If you can keep your head when all about you
Are losing theirs and blaming it on you;
If you can trust yourself when all men doubt you,
But make allowance for their doubting too:
If you can wait and not be tired by waiting,
Or, being lied about, don't deal in lies,
Or being hated don't give way to hating,
And yet don't look too good, nor talk too wise;

If you can dream - and not make dreams your master;
If you can think - and not make thoughts your aim,
If you can meet with Triumph and Disaster
And treat those two impostors just the same:.
If you can bear to hear the truth you've spoken
Twisted by knaves to make a trap for fools,
Or watch the things you gave your life to, broken,
And stoop and build'em up with worn-out tools;

If you can make one heap of all your winnings
And risk it on one turn of pitch-and-toss,
And lose, and start again at your beginnings,
And never breathe a word about your loss:
If you can force your heart and nerve and sinew
To serve your turn long after they are gone,
And so hold on when there is nothing in you
Except the Will which says to them: "Hold on!"

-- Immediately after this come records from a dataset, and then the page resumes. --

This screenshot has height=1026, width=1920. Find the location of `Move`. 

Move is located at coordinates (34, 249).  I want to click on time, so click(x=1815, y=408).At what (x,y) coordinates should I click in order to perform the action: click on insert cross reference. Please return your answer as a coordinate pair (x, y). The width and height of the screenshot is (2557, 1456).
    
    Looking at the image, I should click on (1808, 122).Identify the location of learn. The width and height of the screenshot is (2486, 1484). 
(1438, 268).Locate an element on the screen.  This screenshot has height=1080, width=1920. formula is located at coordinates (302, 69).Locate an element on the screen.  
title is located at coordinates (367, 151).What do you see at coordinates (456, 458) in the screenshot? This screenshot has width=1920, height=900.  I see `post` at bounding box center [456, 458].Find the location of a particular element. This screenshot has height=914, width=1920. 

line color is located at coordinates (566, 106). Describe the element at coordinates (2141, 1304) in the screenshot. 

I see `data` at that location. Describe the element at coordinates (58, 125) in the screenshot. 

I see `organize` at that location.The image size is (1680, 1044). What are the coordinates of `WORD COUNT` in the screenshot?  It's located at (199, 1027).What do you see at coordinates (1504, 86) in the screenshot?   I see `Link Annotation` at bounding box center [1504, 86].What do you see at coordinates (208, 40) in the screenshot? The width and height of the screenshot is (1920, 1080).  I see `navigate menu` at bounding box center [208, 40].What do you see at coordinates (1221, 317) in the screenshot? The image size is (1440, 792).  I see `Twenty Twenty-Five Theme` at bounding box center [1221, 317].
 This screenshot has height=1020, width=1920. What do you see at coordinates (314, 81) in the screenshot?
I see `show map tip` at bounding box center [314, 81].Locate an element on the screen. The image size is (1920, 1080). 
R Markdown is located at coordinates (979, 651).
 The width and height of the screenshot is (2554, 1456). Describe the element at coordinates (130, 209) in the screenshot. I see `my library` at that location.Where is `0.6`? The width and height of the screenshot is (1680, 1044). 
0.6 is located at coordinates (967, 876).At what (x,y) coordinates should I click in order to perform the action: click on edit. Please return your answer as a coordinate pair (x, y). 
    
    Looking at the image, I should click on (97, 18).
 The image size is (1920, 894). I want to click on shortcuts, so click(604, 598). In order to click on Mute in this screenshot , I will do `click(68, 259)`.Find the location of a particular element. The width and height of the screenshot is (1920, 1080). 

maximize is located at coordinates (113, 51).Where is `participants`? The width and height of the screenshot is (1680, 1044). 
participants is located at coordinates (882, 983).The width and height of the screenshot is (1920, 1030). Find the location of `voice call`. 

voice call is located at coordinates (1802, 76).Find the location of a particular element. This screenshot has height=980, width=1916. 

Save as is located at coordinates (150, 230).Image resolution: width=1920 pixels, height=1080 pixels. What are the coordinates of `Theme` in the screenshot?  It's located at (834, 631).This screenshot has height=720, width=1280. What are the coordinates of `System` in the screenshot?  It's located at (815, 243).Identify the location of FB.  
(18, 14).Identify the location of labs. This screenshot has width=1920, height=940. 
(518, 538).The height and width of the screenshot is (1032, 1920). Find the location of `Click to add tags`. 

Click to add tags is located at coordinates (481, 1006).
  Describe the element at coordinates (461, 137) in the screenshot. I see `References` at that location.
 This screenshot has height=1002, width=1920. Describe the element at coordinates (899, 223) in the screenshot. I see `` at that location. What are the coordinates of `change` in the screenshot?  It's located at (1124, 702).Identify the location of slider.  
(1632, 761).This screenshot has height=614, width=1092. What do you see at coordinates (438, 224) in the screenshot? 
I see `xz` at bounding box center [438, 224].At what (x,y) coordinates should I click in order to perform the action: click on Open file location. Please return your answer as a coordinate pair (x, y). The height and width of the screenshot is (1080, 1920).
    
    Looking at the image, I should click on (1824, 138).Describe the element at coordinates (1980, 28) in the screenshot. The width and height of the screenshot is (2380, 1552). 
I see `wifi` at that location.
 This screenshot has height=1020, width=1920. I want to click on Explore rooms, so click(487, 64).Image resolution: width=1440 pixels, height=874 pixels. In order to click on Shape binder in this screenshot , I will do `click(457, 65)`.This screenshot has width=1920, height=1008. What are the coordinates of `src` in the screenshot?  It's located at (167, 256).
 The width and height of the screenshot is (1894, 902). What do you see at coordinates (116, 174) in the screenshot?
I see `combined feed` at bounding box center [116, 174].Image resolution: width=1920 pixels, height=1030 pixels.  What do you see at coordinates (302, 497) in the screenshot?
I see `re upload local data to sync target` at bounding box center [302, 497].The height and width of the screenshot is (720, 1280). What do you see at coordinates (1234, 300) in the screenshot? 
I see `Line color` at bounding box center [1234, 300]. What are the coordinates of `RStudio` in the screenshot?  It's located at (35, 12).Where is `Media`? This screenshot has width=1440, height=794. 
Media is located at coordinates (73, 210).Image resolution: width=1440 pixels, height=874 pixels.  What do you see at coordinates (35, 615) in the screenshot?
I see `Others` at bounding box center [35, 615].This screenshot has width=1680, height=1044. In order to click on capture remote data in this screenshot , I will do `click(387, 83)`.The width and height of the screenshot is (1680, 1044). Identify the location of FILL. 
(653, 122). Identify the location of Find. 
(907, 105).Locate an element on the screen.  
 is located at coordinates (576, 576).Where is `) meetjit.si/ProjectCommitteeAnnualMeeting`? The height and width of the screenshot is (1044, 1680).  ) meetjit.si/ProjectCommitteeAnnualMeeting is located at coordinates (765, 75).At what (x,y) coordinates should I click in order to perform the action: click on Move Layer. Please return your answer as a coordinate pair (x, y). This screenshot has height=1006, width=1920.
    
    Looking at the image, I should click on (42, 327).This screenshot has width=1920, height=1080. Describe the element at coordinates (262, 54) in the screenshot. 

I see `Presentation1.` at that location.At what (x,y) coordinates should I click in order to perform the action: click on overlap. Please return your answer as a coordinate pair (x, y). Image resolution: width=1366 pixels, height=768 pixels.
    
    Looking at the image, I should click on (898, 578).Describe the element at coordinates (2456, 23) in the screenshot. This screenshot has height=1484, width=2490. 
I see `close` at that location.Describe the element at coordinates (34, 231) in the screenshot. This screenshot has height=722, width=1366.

If you can talk with crowds and keep your virtue,
Or walk with Kings - nor lose the common touch,
If neither foes nor loving friends can hurt you,
If all men count with you, but none too much:
If you can fill the unforgiving minute
With sixty seconds' worth of distance run,
Yours is the Earth and everything that's in it,
And - which is more - you'll be a Man, my son!

Insomnibrat · 22/12/2017 15:32

They fuck you up, your Mum and Dad,
They may not mean to, but they do.
They fill you with he faults they had,
And add some extra, just for you.

mrsharrison · 22/12/2017 15:36

Pablo Neruda writes such sensual poetry.

I crave your mouth
I crave your mouth, your voice, your hair.
Silent and starving, I prowl through the streets.
Bread does not nourish me, dawn disrupts me, all day
I hunt for the liquid measure of your steps.

I hunger for your sleek laugh,
your hands the color of a savage harvest,
hunger for the pale stones of your fingernails,
I want to eat your skin like a whole almond.

I want to eat the sunbeam flaring in your lovely body,
the sovereign nose of your arrogant face,
I want to eat the fleeting shade of your lashes,

and I pace around hungry, sniffing the twilight,
hunting for you, for your hot heart,
like a puma in the barrens of Quitratue.

Clawdy · 22/12/2017 15:43

Favourite is The Song Of Wandering Aengus by WB Yeats. Those last lines - And pluck till time and times are done, The silver apples of the moon, the golden apples of the sun.